[SOLVED] Get Column Names after columnSimilarties() Spark scala

Get Column Names after columnSimilarties() Spark scala

I'm trying to build item based collaborative filtering model with columnSimilarities() in spark. After using the columnsSimilarities() I want to assign the original column names back to the results in Spark scala.

Runnable code to calculate columnSimilarities() on data frame.

Data

// rdd
val rowsRdd: RDD[Row] = sc.parallelize(
  Seq(
    Row(2.0, 7.0, 1.0),
    Row(3.5, 2.5, 0.0),
    Row(7.0, 5.9, 0.0)
  )
)

// Schema  
val schema = new StructType()
  .add(StructField("item_1", DoubleType, true))
  .add(StructField("item_2", DoubleType, true))
  .add(StructField("item_3", DoubleType, true))

// Data frame  
val df = spark.createDataFrame(rowsRdd, schema)

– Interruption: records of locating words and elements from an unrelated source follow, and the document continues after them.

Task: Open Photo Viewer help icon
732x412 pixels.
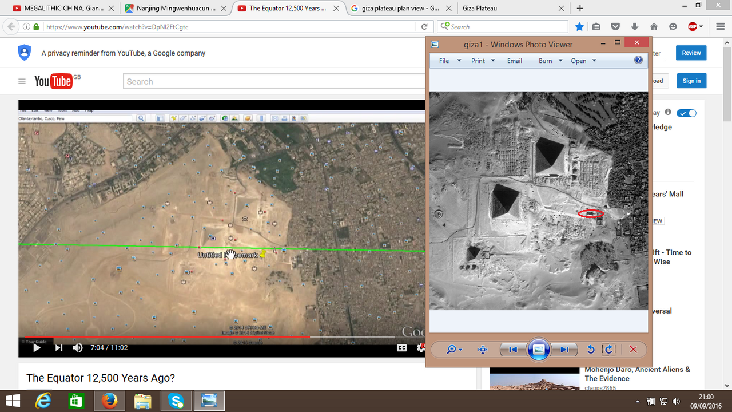Action: point(638,60)
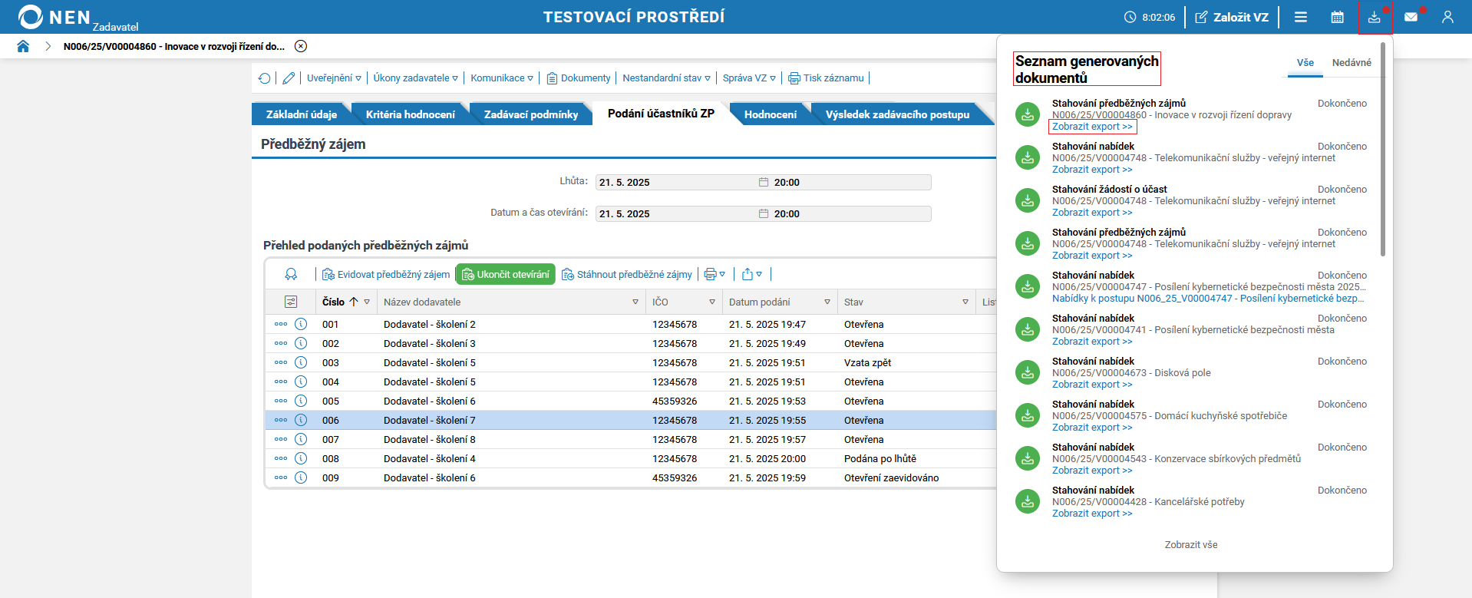Image resolution: width=1472 pixels, height=598 pixels.
Task: Click the column settings icon in table header
Action: point(291,302)
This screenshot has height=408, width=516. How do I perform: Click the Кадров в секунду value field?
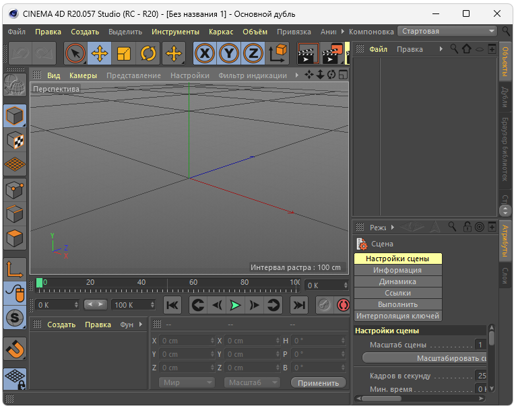(x=481, y=376)
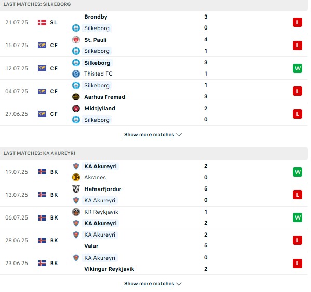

Calculate columnSimilarities() on that data frame:

import org.apache.spark.ml.feature.VectorAssembler
import org.apache.spark.mllib.linalg.distributed.{MatrixEntry, CoordinateMatrix, RowMatrix}

val rows = new VectorAssembler().setInputCols(df.columns).setOutputCol("vs")
  .transform(df)
  .select("vs")
  .rdd

val items_mllib_vector = rows.map(_.getAs[org.apache.spark.ml.linalg.Vector](0))
                             .map(org.apache.spark.mllib.linalg.Vectors.fromML)
val mat = new RowMatrix(items_mllib_vector)
val simsPerfect = mat.columnSimilarities()


simsPerfect.entries.collect.mkString(", ")

Output:

res0: String = MatrixEntry(0,2,0.24759378423606918), MatrixEntry(1,2,0.7376189553526812), MatrixEntry(0,1,0.8355316482961213)

I've to get the original names from columns instead of the position in that vector.

I tried to read the column names from df with:

val names = df.columns

and my idea was to match the names with the positions in that vector which should be in the same order, but I don't know how to attach the names back into that vector with the cosineSimilarities.

I'm happy for any advice!

Solution

Extract columns names (this is the tricky part here because it cannot be evaluated in the closure):

val names = df.columns

and map the entries:

simsPerfect.entries.map {
  case MatrixEntry(i, j, v)  => (names(i.toInt),  names(j.toInt), v)
}